REQUIRED WORK: Where a line in the listing contains the string "icon", copy that line out.

SUPPLIED ENTRIES:
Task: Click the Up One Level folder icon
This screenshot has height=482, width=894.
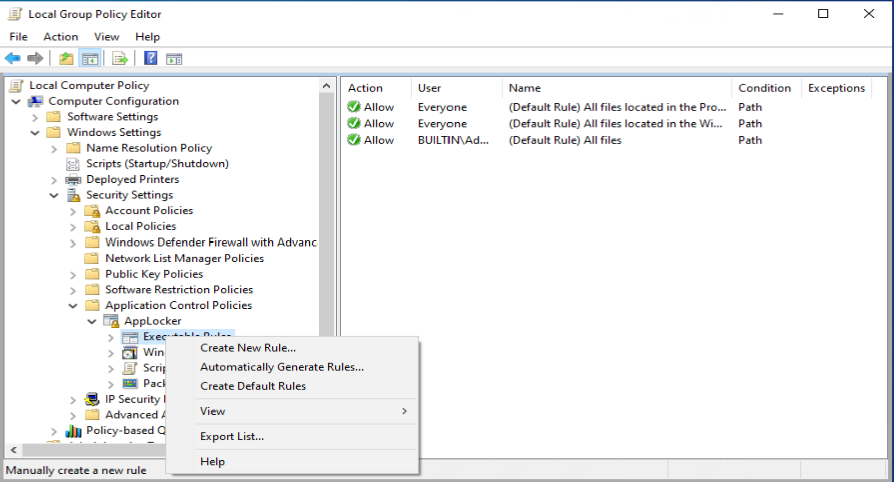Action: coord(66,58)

==

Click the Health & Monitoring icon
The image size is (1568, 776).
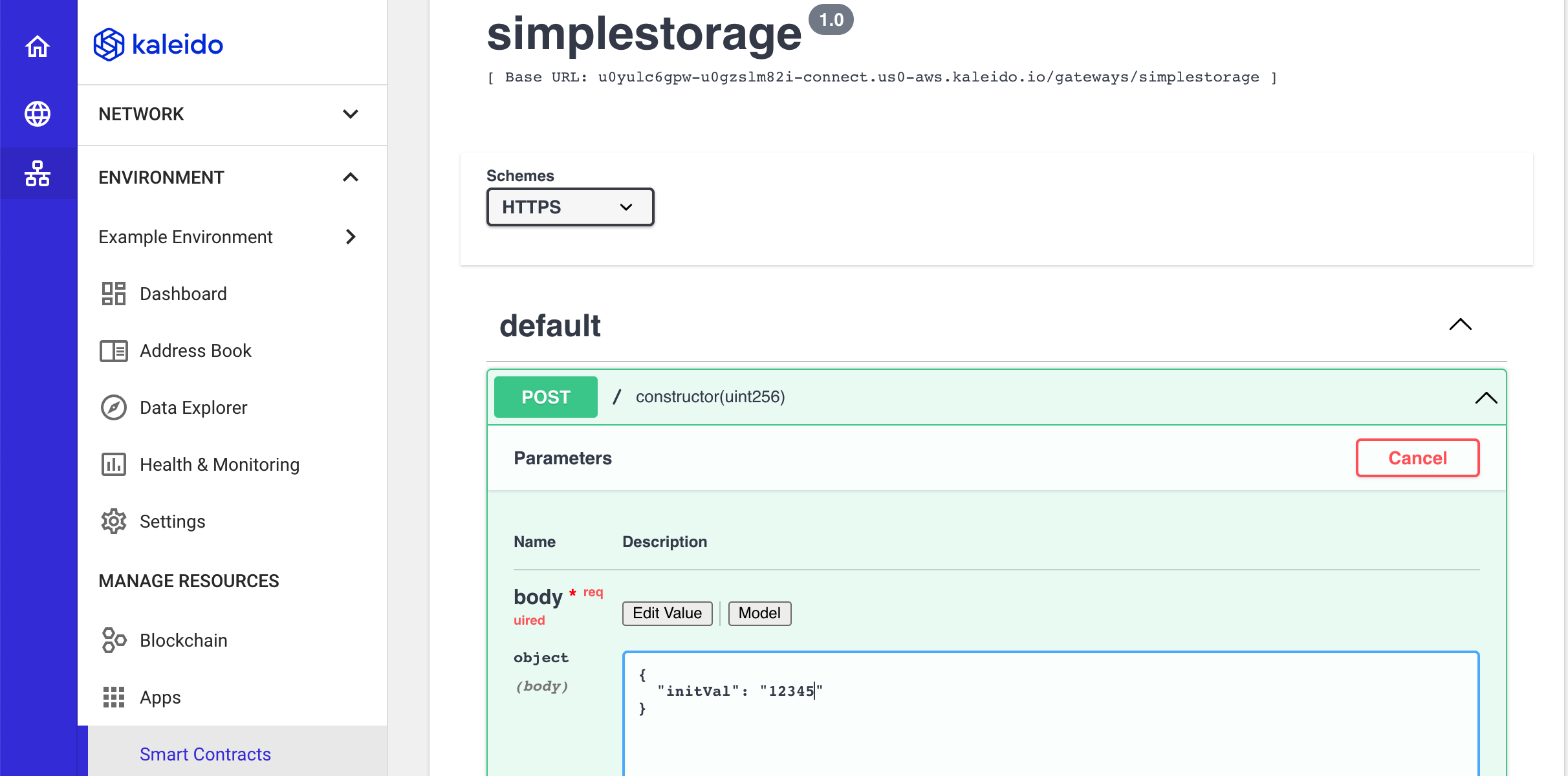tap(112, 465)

---

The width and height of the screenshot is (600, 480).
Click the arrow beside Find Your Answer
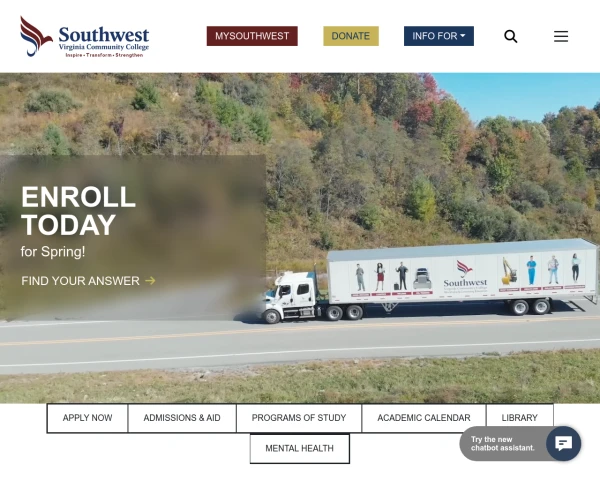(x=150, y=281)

TASK SOLUTION:
Task: Click the Up One Level folder icon
Click the Health & Monitoring icon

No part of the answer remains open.